Documentation discipline

  • Use version control and effective dates for every policy and form.
  • Centralize records for audits and leadership oversight.
  • Log decisions (e.g., minimum necessary determinations, approvals) to show due diligence.

Establish Complaint Procedures

Accessible intake and fair handling

Set up clear channels for individuals and workforce members to submit privacy complaints or concerns. Outline steps for prompt acknowledgment, impartial investigation, and written resolution, and prohibit intimidation or retaliation for filing a complaint or exercising rights.

Operationalize the process

  • Publish how to submit complaints and the office to contact.
  • Use standardized intake forms and tracking logs.
  • Apply corrective actions and mitigation when violations occur.
  • Analyze trends and share lessons learned with leadership.

Notify Breaches

When notification is required

Under the Breach Notification Rule, an impermissible use or disclosure of unsecured PHI is presumed to be a breach unless you demonstrate a low probability of compromise using a documented four-factor risk assessment (nature of PHI, recipient, whether PHI was actually viewed/acquired, and mitigation).
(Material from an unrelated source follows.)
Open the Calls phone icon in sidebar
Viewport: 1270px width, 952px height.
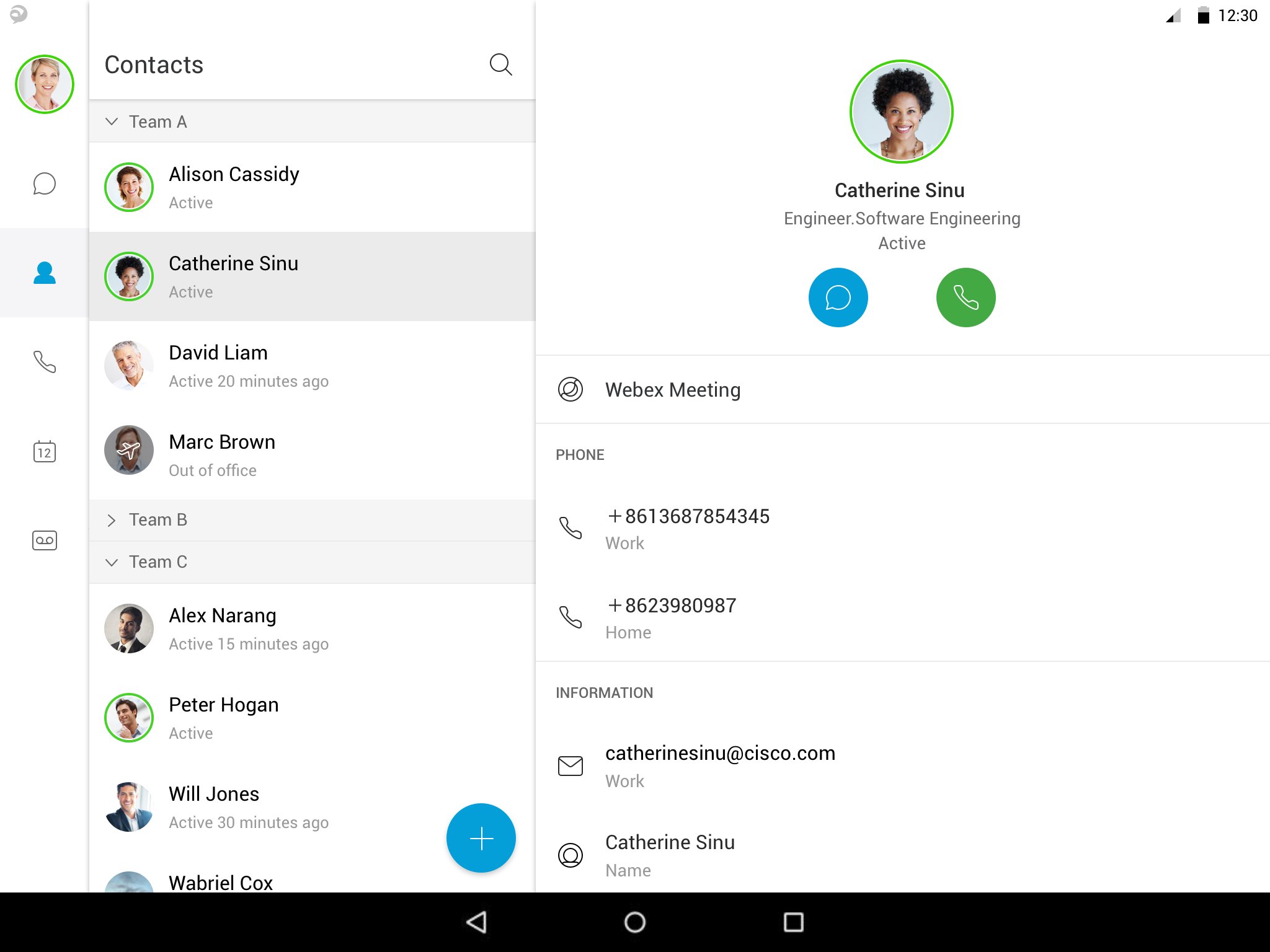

PHI secured via strong encryption or proper destruction qualifies for safe harbor.

Who to notify and when

  • Individuals: Without unreasonable delay and no later than 60 calendar days after discovery; use first-class mail or email if the individual agrees.
  • Media: If a breach involves 500 or more residents of a state or jurisdiction.
  • Regulator: Report to the appropriate authority; for incidents under 500 individuals, submit annually; for 500 or more, submit contemporaneously.
  • Business Associates: Must notify the Covered Entity promptly and supply the information needed for notices.

Content of the notice

  • What happened and the date of the breach and discovery.
  • Types of information involved (e.g., diagnoses, account numbers).
  • Steps individuals should take to protect themselves.
  • What you are doing to investigate, mitigate harm, and prevent recurrence.
  • Contact methods for questions (toll-free number, email, address).

Special considerations

  • Substitute notice if contact information is insufficient; include a toll-free number.
  • Document any law enforcement delay requests before postponing notification.
  • Maintain a breach log and incorporate lessons learned into training and safeguards.

By designating strong leadership, codifying policies, training your workforce, enforcing safeguards, and managing vendors and incidents, you can operationalize HIPAA Privacy Rule requirements and demonstrate accountable stewardship of PHI.

FAQs

What entities are covered under the HIPAA Privacy Rule?
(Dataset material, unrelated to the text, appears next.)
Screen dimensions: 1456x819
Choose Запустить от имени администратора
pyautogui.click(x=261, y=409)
Covered Entities include health plans, health care clearinghouses, and health care providers that transmit health information electronically in standard transactions. Business Associates are not Covered Entities, but they are contractually and directly obligated to safeguard PHI and to follow key HIPAA provisions.

How must covered entities train their workforce on privacy?

Provide training on your specific privacy policies and procedures to all workforce members upon onboarding and within a reasonable time after material changes. Reinforce with role-based refreshers, document attendance and content, and apply sanctions and remediation when staff fail to comply.

What are the required safeguards under the Privacy Rule?

You must implement appropriate Administrative Safeguards, Technical Safeguards, and Physical Safeguards to prevent impermissible uses or disclosures of PHI. Examples include role-based access and sanctions (administrative), access controls and secure transmission (technical), and secure facilities, workstations, and disposal (physical), coordinated with the Security Rule for ePHI.

How should breaches of health information be reported?

Follow the Breach Notification Rule: notify affected individuals without unreasonable delay and within 60 days of discovery; notify the regulator and, for incidents involving 500 or more individuals in a state or jurisdiction, prominent media. Business Associates must notify the Covered Entity promptly. Document your risk assessment, notices, and any law enforcement delay.